Gaza ceasefire largely holding after day-long flareup



[ad_1]

GAZA (Reuters) – A ceasefire between Israel and Gaza activist groups appeared on Sunday, ending the most intensive flare-up in violence around the Palestinian enclave since 2014.

A Palestinian man looks at the Ministry of Religious Affairs that is damaged by Israeli air strikes in Gaza City July 15, 2018. REUTERS / Suhaib Salem

In a day of fierce fighting on Saturday, Israel carried out dozens of air strikes in Gaza, killing two people, and Gaza activists fired more than 100 rockets across the border, wounding three people in a southern Israeli town.

The ceasefire, the second one between the two sides to be brokered by Egypt this year after a previous day-long flare-up in May, came into force late on Saturday.

A Palestinian Passage in the City of Gaza City, July 15, 2018. REUTERS / Suhaib Salem

The Israeli military said that in the initial hours of the ceasefire militants fired two rockets towards Israel, of which one was intercepted by its Iron Dome system.
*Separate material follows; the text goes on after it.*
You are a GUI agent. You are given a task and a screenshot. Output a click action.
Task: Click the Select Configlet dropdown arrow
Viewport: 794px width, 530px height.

There were no reports of an Israeli counter-attack in Gaza.

Some hours afterwards, activists fired another two mortar bombs towards Israel, which responded by striking the dead tube used in the attack, the military said.

Weekly clashes at the Israel-Gaza border have kept tensions at a high for months. More than 130 Palestinians have been killed by Israeli forces on Friday, Gaza medics said.

Israeli Prime Minister Benjamin Netanyahu said Saturday's attacks targeted Gaza's dominant Hamas Islamists, whom Israel accuses of stoking violence with the "Great March of Return" demonstrations, which have included attempts to breach Israel's border fence.

Slideshow (12 Images)

Netanyahu has been attacked by the world over the past few days.

Israel's Intelligence Minister Israel Katz said it was meant to be an end to such attacks but should not be part of a military campaign against the Palestinian territory of 2 million, devastated by seven weeks of war years ago.

Thousands were expected to wait for the funerals on Sunday of two Palestinian attacks killed in one of the Israeli attacks.

A father and his son were killed in an explosion in Gaza on Sunday. No blame was cast on Israel and the police said they had launched an investigation into the cause of the blast.